Anlama Kontrolü.
(a) Sayfa metnine göre Alzheimer hastalığı 65 yaş üstü nüfusun yüzde kaçında görülüyor?
(b) Sayfa metninde hastalığın görülmesi ya da tanı konulmasıyla bağlantılı olarak anılan bütün yaşları ve yaş aralıklarını sıralayın.

Sayfa Metni.
Alzheimer hastalığının çoğunlukla yaşlılık hastalığı olduğunu belirten Uzm. Dr. Cevdet Bilge, “Özellikle yalnız yaşamanın ve sosyal geri çekilmenin zorunda kalındığı Covid-19 döneminde, Alzheimer demansının hem gelişme ihtimali artmakta hem de tespitlerde geç kalındığı için tedaviler de aksamaktadır” dedi.
Medipol Üniversitesi Pendik Hastanesi Nöroloji Bölümü’nden Uzm. Dr. Cevdet Bilge, Alzheimer’ın, demansın yani bunamanın en sık nedeni olup geri dönüşü olmayan ilerleyici kronik bir hastalık olduğunu açıkladı. Uzm. Dr. Bilge, “Alzheimer hastalığı yaşla ilişkili bir hastalıktır ve çoğunlukla yaşlılık hastalığıdır. Yaşam koşullarının değişmesi ve tıbbın kronik hastalıkları çözmedeki başarısı ile hasta sayısı da bu duruma paralel olarak gün geçtikçe artıyor. Alzheimer hastalığında ilk risk faktörü yaştır. Alzheimer hastalığı, sıklıkla 65 yaş üstündeki kişilerde ortaya çıkar. Hastalık 65 yaş üstü nüfusun yüzde 5’inde görülürken, her 5 yılda bir hastalık görülme sıklığı 2 kat artar ve 80-85 yaşın üzerine çıkıldığında neredeyse hastaların yarısında görülebilir. Bununla beraber son yıllarda yapılan araştırmalar hastalığın fark edilmeden 20-30 yıl geride başladığını ve eğer araştırılırsa tanının 40 ve 50’li yaşlarda da konulabileceğini gösteriyor. İkinci faktör de cinsiyettir. Kadınların ortalama yaşam süresi erkeklerden daha uzundur bu nedenle kadınlarda daha sık görülmesi beklenen bir sonuçtur” dedi.
“Düşük eğitim düzeyi de hastalığı etkileyebilir”

Verilen Bilgiler.
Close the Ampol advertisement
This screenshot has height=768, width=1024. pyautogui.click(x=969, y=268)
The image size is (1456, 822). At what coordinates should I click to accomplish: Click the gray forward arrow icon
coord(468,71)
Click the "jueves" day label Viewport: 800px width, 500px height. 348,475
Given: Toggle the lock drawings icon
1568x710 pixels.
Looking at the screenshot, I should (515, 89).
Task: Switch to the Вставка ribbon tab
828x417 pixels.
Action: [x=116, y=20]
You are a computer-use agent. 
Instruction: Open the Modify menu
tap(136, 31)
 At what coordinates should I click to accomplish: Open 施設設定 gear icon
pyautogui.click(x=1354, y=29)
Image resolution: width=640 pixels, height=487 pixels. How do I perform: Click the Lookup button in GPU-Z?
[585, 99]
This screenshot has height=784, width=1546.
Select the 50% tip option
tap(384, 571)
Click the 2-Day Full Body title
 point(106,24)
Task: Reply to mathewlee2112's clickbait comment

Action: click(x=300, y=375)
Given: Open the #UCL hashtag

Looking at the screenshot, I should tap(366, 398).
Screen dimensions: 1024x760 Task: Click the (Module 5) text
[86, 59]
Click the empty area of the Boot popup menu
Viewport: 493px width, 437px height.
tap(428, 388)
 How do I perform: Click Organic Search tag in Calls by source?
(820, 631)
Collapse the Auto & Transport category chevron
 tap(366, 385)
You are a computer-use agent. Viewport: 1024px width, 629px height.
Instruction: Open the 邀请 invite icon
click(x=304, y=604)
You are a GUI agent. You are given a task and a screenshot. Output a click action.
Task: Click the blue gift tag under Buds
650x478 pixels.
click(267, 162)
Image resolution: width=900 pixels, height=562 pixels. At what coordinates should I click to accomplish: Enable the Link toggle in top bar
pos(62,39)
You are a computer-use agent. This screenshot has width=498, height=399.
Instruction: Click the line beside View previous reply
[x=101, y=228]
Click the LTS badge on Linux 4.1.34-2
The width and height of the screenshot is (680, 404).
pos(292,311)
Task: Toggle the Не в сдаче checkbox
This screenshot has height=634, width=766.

Cevap Listesi.
(a) Yüzde 5'inde.

(b) 65 yaş üstü; 80-85 yaşın üzeri; 40'lı yaşlar; 50'li yaşlar